Exercise - The lines below, from the one holding "At what coordinates should I click to accomplish: Click" through the final line, are to be copied exactly, with no other lines and no pictures.

/---

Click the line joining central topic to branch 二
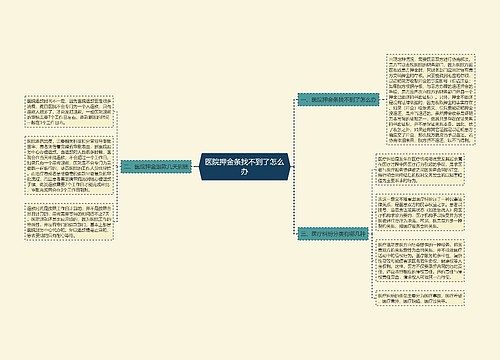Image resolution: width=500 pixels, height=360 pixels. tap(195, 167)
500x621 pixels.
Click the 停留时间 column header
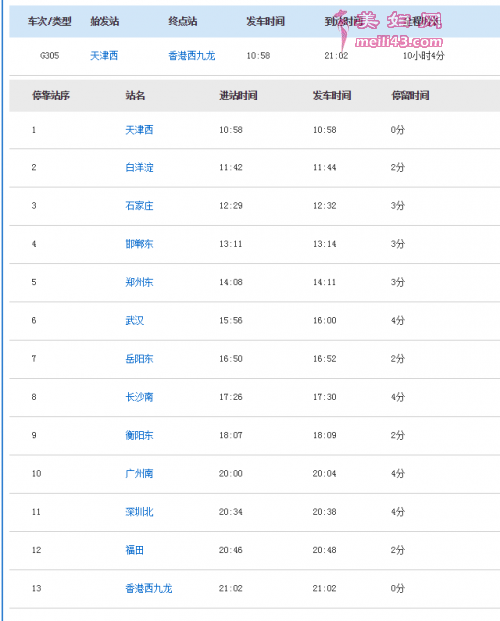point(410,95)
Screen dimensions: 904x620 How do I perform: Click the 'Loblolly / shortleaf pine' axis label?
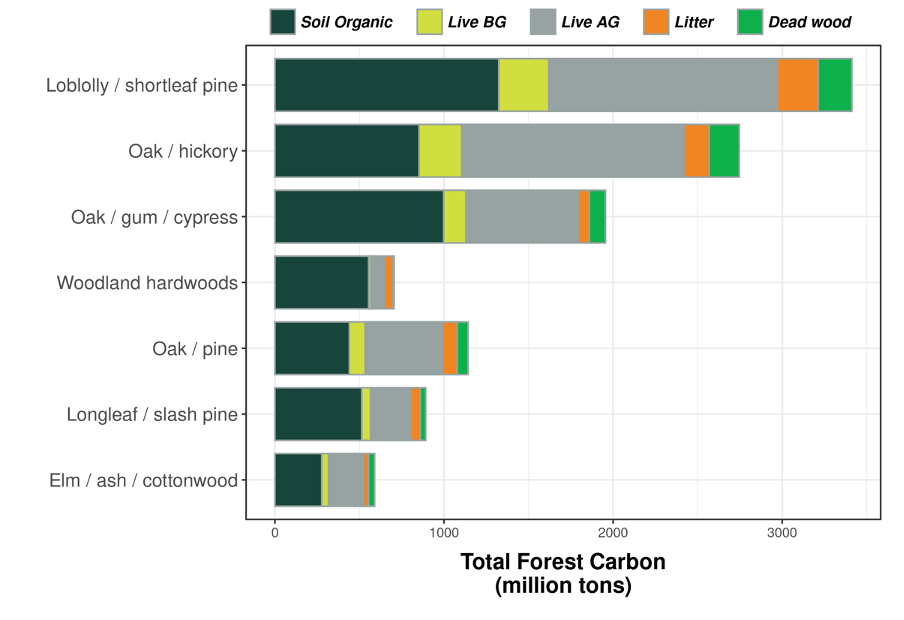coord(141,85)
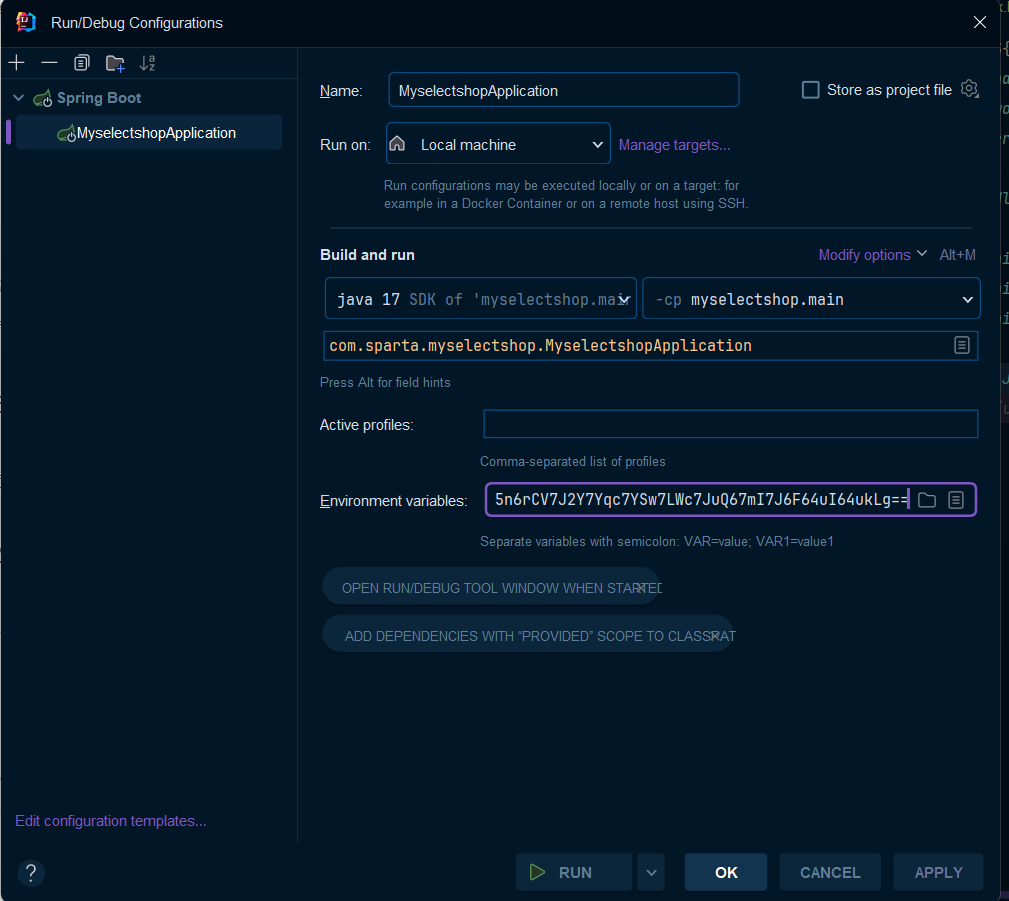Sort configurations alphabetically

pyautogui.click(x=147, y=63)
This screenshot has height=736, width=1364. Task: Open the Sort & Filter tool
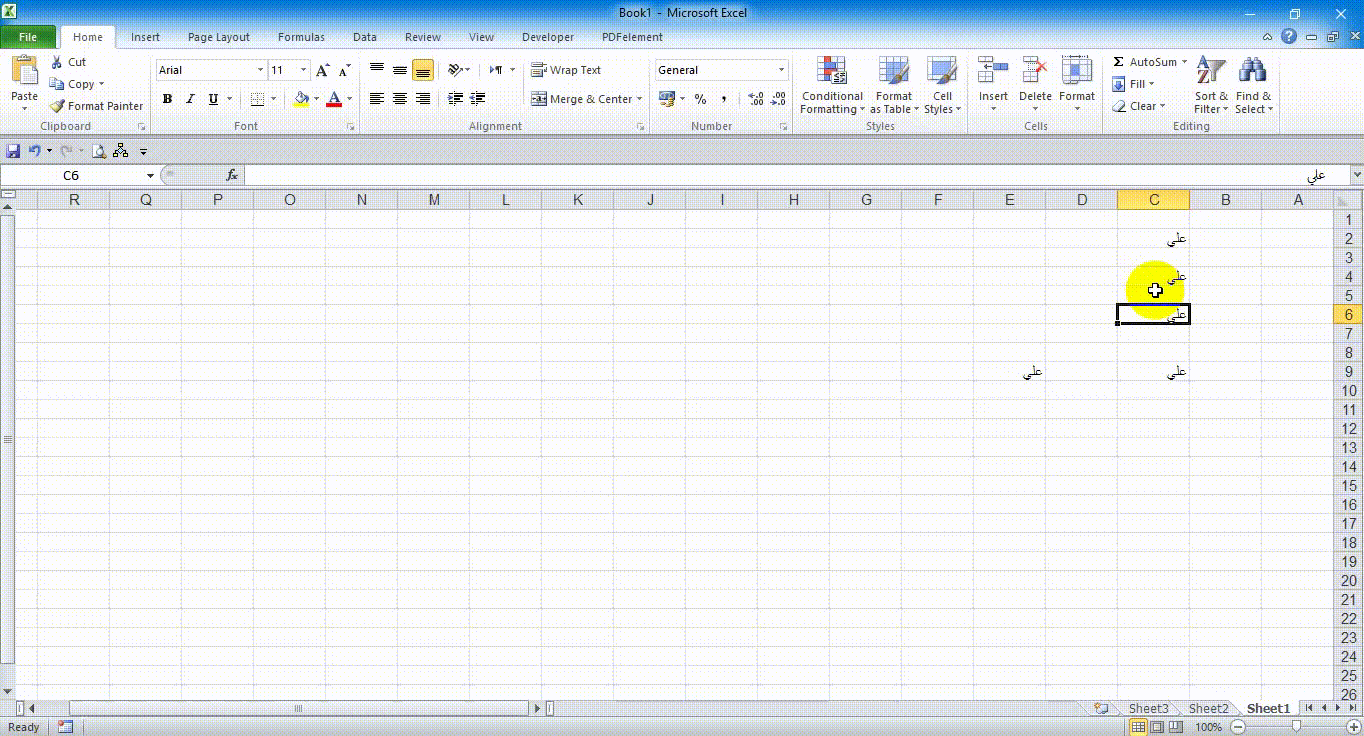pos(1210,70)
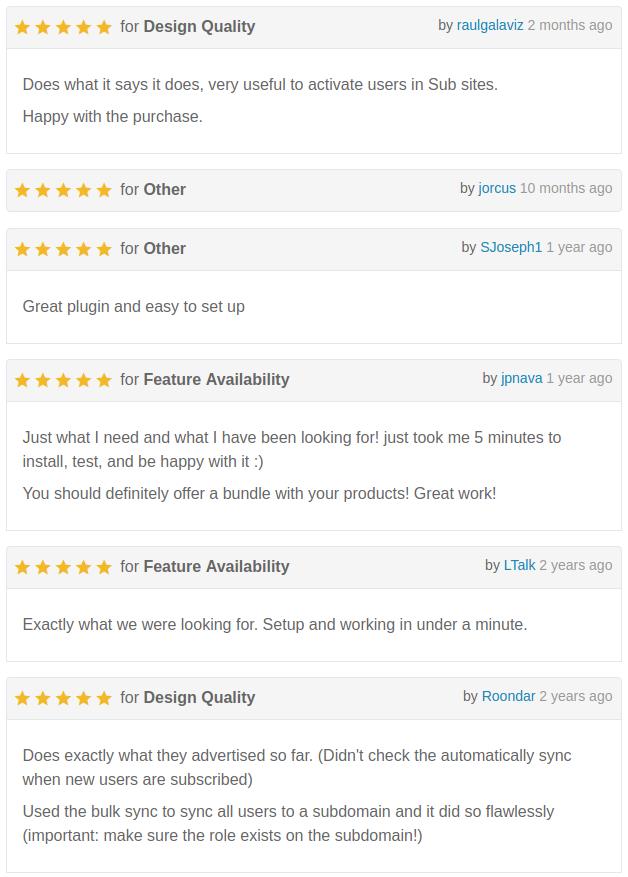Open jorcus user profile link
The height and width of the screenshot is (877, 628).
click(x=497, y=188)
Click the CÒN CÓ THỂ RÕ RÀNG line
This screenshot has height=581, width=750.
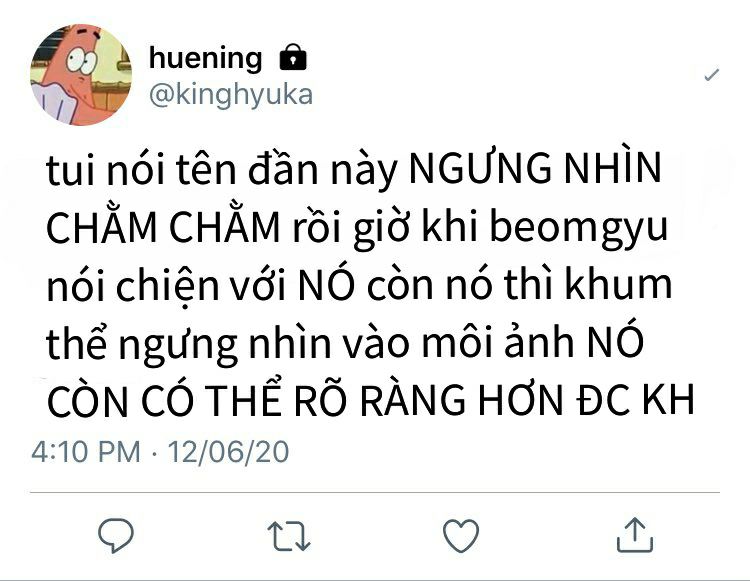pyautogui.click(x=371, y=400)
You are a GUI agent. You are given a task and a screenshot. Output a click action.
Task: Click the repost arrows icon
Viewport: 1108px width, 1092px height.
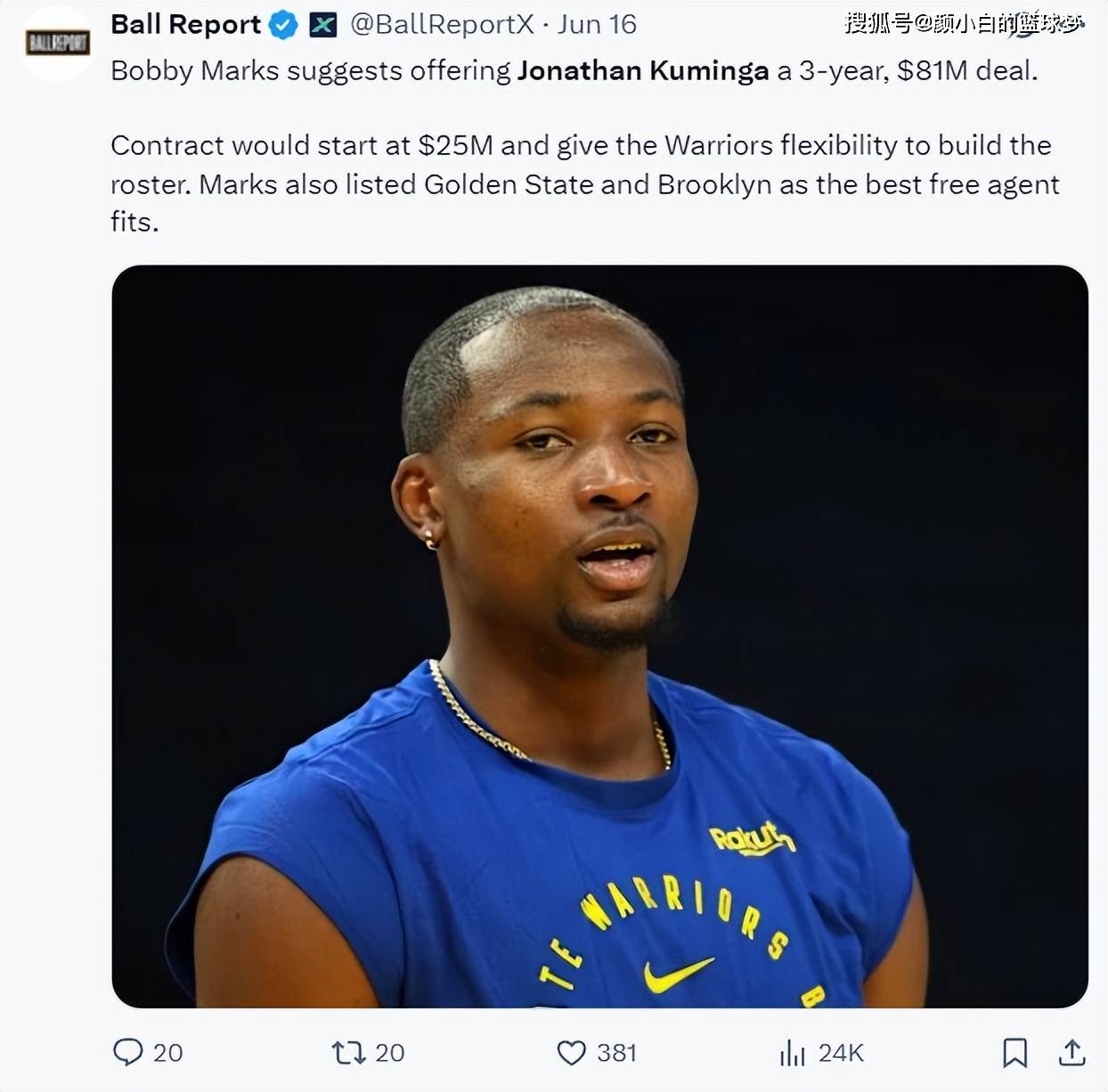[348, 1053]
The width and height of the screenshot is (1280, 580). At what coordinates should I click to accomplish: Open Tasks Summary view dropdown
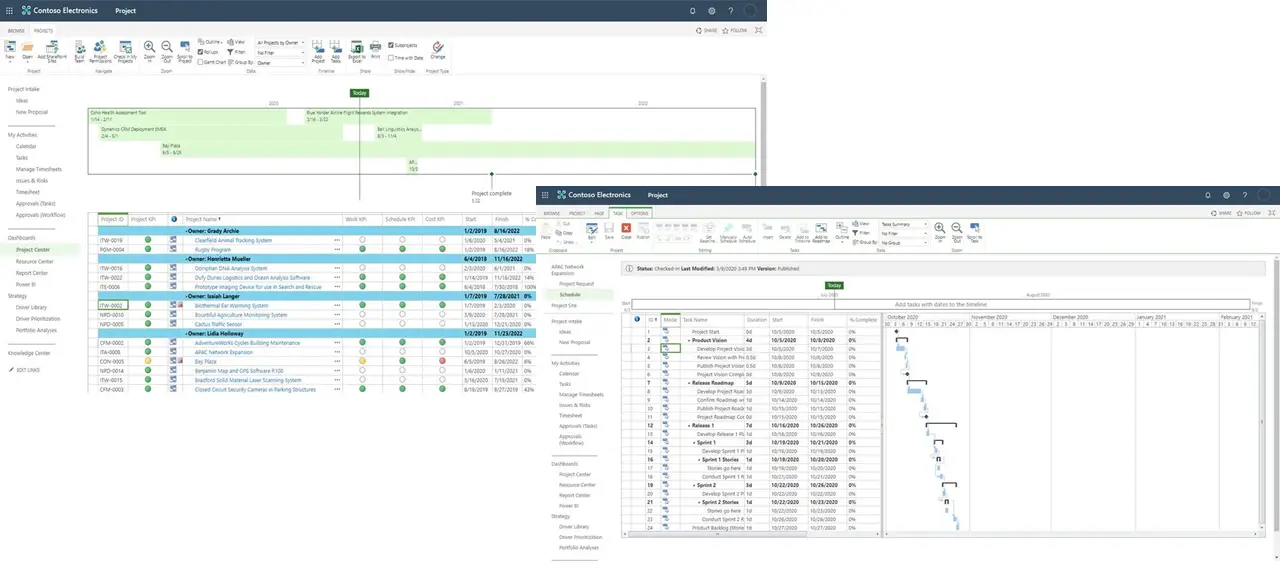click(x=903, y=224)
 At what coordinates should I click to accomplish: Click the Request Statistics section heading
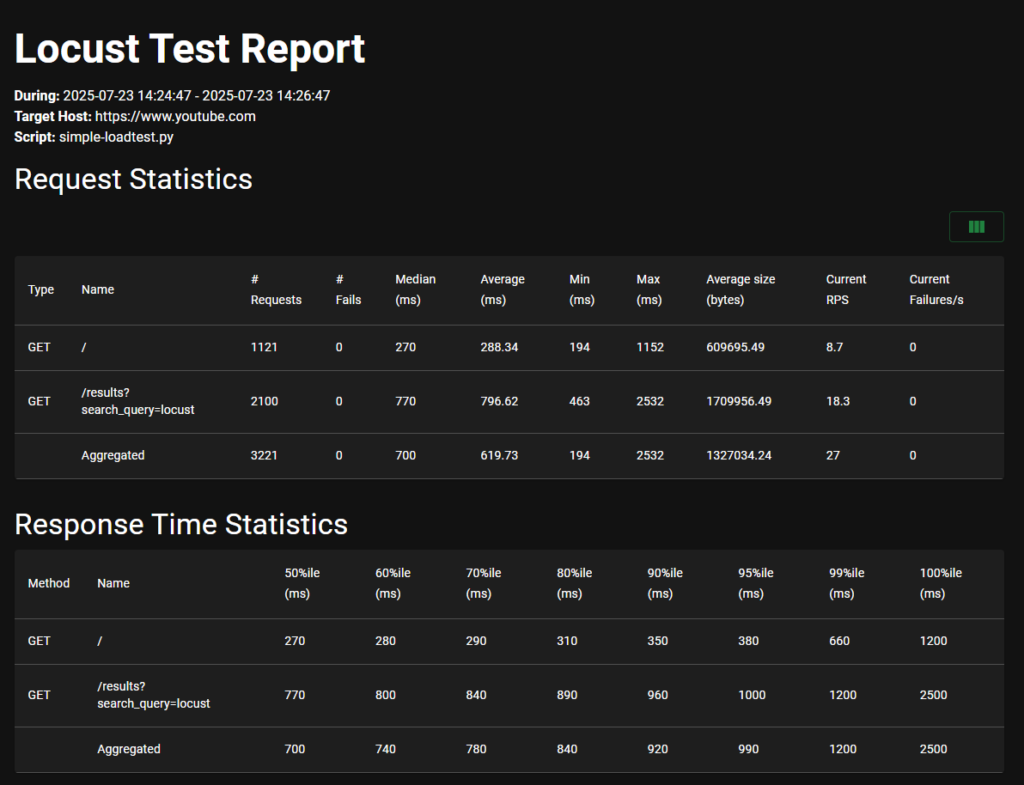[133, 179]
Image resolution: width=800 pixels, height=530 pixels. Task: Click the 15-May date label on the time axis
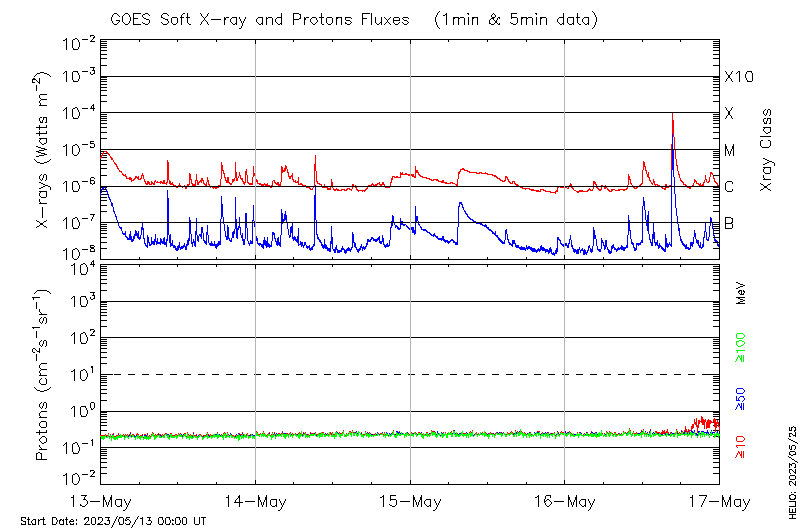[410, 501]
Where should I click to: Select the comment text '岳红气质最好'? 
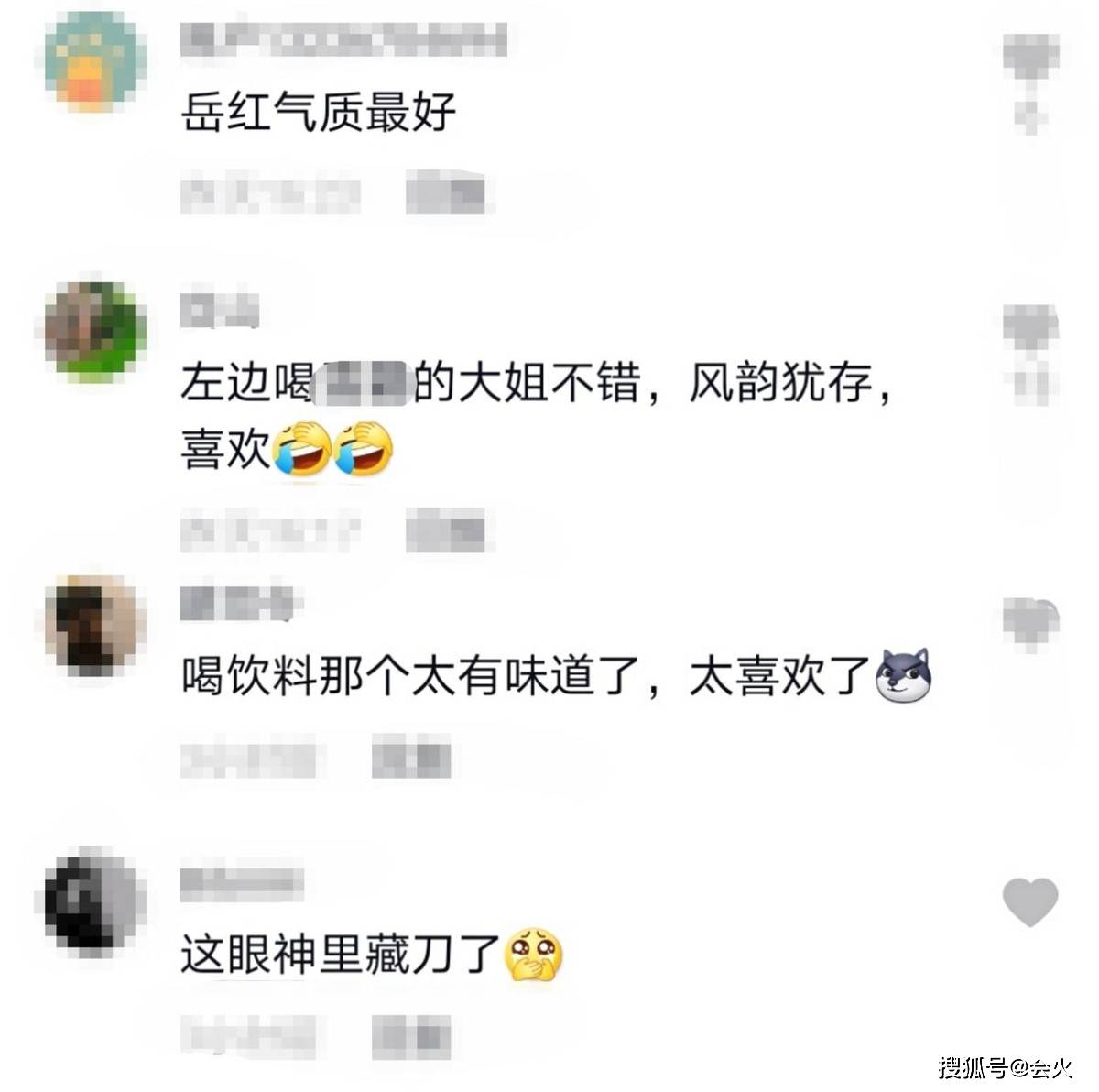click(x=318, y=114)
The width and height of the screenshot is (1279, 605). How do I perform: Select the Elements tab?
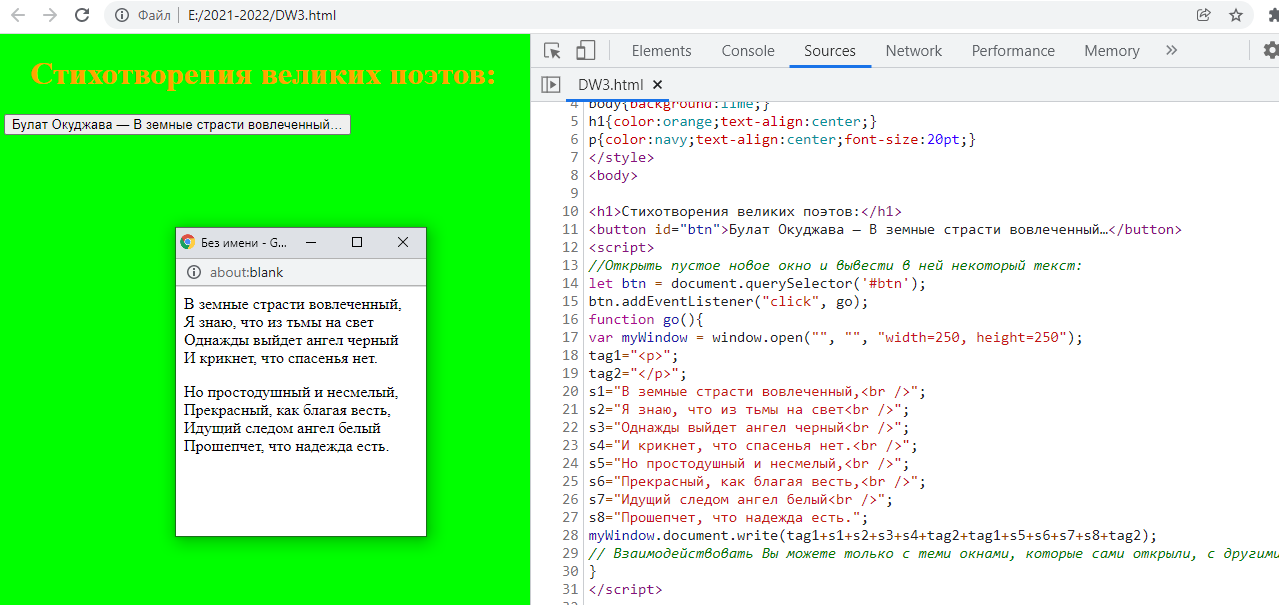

\---

The completed task -
 At what coordinates should I click to accomplish: Click the Request Statistics section heading
[133, 179]
Image resolution: width=800 pixels, height=530 pixels. Task: Click the 15-May date label on the time axis
[410, 501]
Where should I click to: Select the comment text '岳红气质最好'? 
click(x=318, y=114)
The width and height of the screenshot is (1279, 605). How do I perform: Select the Elements tab?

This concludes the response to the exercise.